Your point about story telling is a good one.
Steve had a rich narrative of “future think” motivated by an intense desire to improve the lot of all people, by making technological wonders accessible to all, not just special interest groups.
At every turn, he explained each new advance in simple terms, not specs; showed how ordinary people would benefit; and turned the spotlight on consumers, making them the heroes of this emerging fairy tale come true.
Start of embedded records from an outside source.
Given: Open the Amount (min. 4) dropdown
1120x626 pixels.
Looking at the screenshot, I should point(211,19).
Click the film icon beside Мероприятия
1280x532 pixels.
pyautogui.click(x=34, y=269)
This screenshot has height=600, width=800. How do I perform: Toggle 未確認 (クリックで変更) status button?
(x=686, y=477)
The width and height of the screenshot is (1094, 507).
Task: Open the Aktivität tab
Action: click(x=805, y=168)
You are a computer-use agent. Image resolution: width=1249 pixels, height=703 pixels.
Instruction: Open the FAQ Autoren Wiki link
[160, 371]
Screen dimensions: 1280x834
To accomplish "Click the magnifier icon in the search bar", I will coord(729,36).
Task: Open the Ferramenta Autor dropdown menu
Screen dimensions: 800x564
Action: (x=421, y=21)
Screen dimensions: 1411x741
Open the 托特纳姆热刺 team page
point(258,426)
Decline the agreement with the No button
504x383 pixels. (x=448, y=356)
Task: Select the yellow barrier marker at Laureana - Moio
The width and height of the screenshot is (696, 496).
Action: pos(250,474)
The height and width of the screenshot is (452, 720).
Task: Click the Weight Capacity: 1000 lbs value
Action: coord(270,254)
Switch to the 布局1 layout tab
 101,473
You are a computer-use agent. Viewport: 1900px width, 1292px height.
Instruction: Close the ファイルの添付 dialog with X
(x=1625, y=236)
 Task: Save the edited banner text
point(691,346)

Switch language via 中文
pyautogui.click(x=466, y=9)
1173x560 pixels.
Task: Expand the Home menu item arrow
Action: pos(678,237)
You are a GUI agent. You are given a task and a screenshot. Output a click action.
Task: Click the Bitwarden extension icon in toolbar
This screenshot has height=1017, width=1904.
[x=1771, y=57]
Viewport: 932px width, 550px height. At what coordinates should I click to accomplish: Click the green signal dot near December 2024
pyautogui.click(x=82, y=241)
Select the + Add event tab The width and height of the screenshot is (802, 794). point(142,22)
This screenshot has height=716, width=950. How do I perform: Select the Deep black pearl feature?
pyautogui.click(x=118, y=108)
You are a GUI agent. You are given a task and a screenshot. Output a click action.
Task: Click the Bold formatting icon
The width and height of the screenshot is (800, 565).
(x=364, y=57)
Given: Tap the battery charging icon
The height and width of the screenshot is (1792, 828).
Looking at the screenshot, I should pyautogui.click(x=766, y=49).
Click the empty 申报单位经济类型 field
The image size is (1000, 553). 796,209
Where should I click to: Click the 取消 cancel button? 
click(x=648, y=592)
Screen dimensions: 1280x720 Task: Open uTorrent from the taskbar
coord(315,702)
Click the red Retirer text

The mistake that Wall Street anal-ists make is believing that Apple should make products for those who ‘invest’ via stock purchases, i.e., fund managers. Apple makes products for those that are ‘invested’ in Apple through purchase and use of Apple products. By the way all the ‘-ists’ practice ‘TAO,’ Talking Out Ass. 🙂
EXACTLY!
Apple realizes that the customers are not the stockholders, the customers are the people who buy their products.
Look at Krispy Kreme. The stupid MBAs convinced them to “leverage their brand,” and sell cold, stale donuts at 7-11. Well, they were known for hot, fresh donuts. People who had heard how wonderful Krispy-Kreme donuts were saw some at 7-11, bought them, took one bite, and wondered wtf all the fuss was about. They never bought them again. Krispy-Kreme’s brand was leveraged right down the toilet, and the stock boys made lots of money.
That’s what the Wall Street assholes want for Apple. “Make a cheap iPhone…”
Does getting rid of Scott Forstall count? 😉
Steve Jobs was about making technology easy to use.
Even at that, one can see that it takes years to refine and advance a brand new product, like the iPhone from 2007 to where we are finally almost 7 years after its introduction, to get the near final refinements in place to allow widest possible use of a cell phone communication device.
Technology evolves. Apple just does it faster than most companies.